Where Slow and Steady Cooking wins the Taste

When the food is cooked slow, the natural flavours of the ingredients are accentuated and essential nutrients of the vegetables are retained
Where Slow and Steady Cooking wins the Taste

CHENNAI: There is a saying in Hindi – Sahaj pake so mitha hoye — which translates to ‘The dish that is slow cooked is the sweetest’. I grew up in Kasauli, watching food being cooked over fire, Mughlai aromas filling the kitchen. As a chef, I experience the magic of slow cooking everyday. Nature teaches us this concept in many ways; nothing beats naturally ripened mangoes, apples or vine tomatoes. And the same logic must be applied to cooking techniques, the slower and more patient you are, the more concentrated the flavour.

In fact, you may not have heard of it but there’s even an initiative called The Slow Food Movement that was founded by Carlo Petrini in Italy in 1986, as a reaction to the mushrooming fast food joints in Rome. The movement aims to celebrate regional cuisine, preserve traditional ingredients and techniques, and encourage local marketplaces.

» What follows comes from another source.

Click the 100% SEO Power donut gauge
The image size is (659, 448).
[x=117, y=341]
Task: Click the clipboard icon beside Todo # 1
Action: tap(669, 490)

Slow cooked preparations accentuate natural flavours of ingredients, as opposed to dishes made in the microwave, or pressure cooked. At Hilton Chennai, we use slow cooking techniques even for simple preparations like dal. The beans and lentils are soaked for a day and boiled slowly the next day without any artificial softeners like cooking soda. Many of our dishes at Ayna, our specialty Indian restaurant, are prepared in the dum technique. This means that the food is cooked in steam inside a sealed container and retains all of its essential nutrients. Vegetables are slow cooked after tempering them. They are not boiled or fried and tossed with masala. We recently hosted a Hyderabadi Food Festival as part of our Culinary Express, which featured an eight-hour slow-cooked Hyderabadi Salim Raan. The key to this much-loved dish is the deliberate cooking at the right temperature, and the constant basting of the Raan. The end result is just delightful, further reinforcing my belief that this is indeed one of the best cooking techniques.

We also serve western dishes that are cooked at low temperatures for a long period of time at Vasco’s, our global cuisine restaurant. Slow cooking demands attention and care, whether you are cooking in a hotel, restaurant or at home. It is this attention that can make all the difference between cooking slowly with local produce, and preparing fast food with preserved ingredients.

Quick tip – while cooking dal tadka at home, do not boil or pressure cook the lentils. Start with the tempering, adding the raw dal to the pot. Roast for a few minutes and then slow cook it in water. You will be surprised at the difference in flavour!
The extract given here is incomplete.